Sowjetische Bruderhilfe an China

■ Peking und Moskau vereinbaren langfristige Wirtschaftskooperation / Gemeinsame Wirtschaftszonen in Grenzgebieten vorgesehen / Studentenführer plädiert für den Ausbau der Kulturkontakte

Peking/Moskau (afp/ap/ap) - Im Geiste des jüngsten Pekinger Gipfeltreffens zwischen Gorbatschow und der chinesischen Parteispitze haben die Sowjetunion und China am Mittwoch eine langfristige Wirtschaftskooperation vereinbart und ein entsprechendes Protokoll unterzeichnet. Die mühsame Annäherung nach 20jähriger Eiszeit der beiden kommunistischen Großmächte sollte weder durch die Pekinger Studentenbewegung noch deren gewaltsame Unterdrückung beeinträchtigt werden. Wie der chinesische Studentenführer Li Lu bei seinem Berlinaufenthalt gegenüber der taz erklärte, sieht sich die Pekinger Demokratiebewegung von Michail Gorbatschow enttäuscht, dessen Haltung lediglich von nationalen Interessen bestimmt sei.

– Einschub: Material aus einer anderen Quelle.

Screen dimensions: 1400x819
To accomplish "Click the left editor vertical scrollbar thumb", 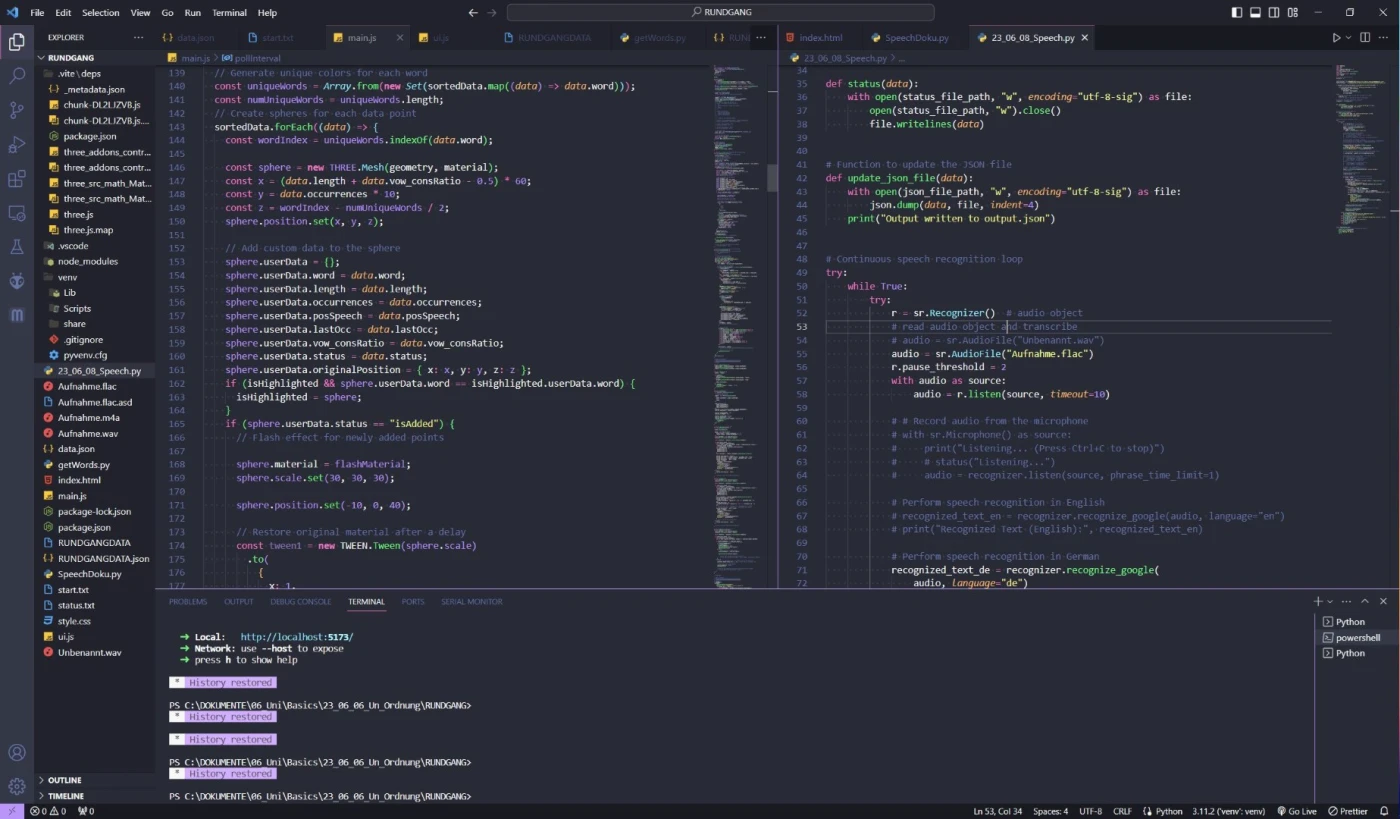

Bereits am 25. Mai, noch vor dem Massaker auf dem Tiananmen, hatte die Pekinger Führung eine Konferenz über eine mögliche Ausweitung des Handels mit osteuropäischen Ländern einberufen. Seit einer Woche erörterten nun die Pekinger Abgesandten mit ihren sowjetischen Gesprächspartnern bis ins Jahr 2000 reichende Kooperationsprojekte in Industrie, Landwirtschaft, Wissenschaft und Erziehung. Eine ständige gemeinsame Kommission wurde ins Leben gerufen, die bis zum Jahresende den beiden Regierungen detaillierte Programme vorlegen soll. Vorgesehen sind vor allem Projekte in den Bereichen Atomenenergie, öffentlicher Verkehr, Kohle-, Holz- und Metallindustrie. Es existieren auch schon Pläne für den Export sowjetischer Rohstoffe zur Weiterverarbeitung in China, die dann in die UdSSR reexportiert werden sollen. In den Grenzgebieten sind gemeinsame Wirtschaftszonen geplant, im Fernen Osten der UdSSR sollen außerdem chinesische Arbeitskräfte eingesetzt werden.

Während China die Modalitäten für den Aufenthalt von Studenten und Wissenschaftlern im Ausland verändert und das neue Hauptkriterium das „patriotische Niveau“ der Studenten sein soll, soll an dem Kontingent von 3.000 Auslandsstipendiaten festgehalten werden. Dem taz -Korrespondenten in Peking sind indes zahlreiche Fälle von Studenten bekannt, die ihre bereits bestätigte Auslandsreise nicht mehr antreten können. Einem von der Friedrich-Ebert -Stiftung eingeladenen Dozenten der Politikwissenschaften werde der Paß vorenthalten. Studenten, die als Selbstzahler ins Ausland wollen, bekommen trotz bescheinigtem Studienplatz keine Ausreisegenehmigung. Lehrer, die im Herbst in die USA reisen wollten, müssen zu Hause bleiben, weil die entsprechenden Programme auf Eis gelegt worden sind. Der stellvertretende Leiter der Tiananmen-Aktionen, Li Lu, machte bei seiner Forderung nach Sanktionen gegenüber dem Pekinger Regime eine Einschränkung. Auf kulturellem Gebiet sollten bestehende Kontakte, soweit möglich, ausgebaut werden.

Die Handschrift der sogenannten Konservativen innerhalb des chinesischen Parteiapparats trägt ein am Donnerstag veröffentlichtes „Memorandum über die Unterdrückung des Aufstands“, in dem der kapitalistischen Welt vorgeworfen wird, China und den sozialistischen Block zu unterwandern. „Seit Jahren verstärkten die reaktionären Kräfte des internationalen Imperialismus ihre Versuche, die sozialistischen Länder politisch und ideologisch zu infiltrieren und sie von innen heraus zu unterminieren.“ Die Reformwelle in Osteuropa wird als Ergebnis der Wühlarbeit rückständiger kapitalistischer Kräfte bezeichnet.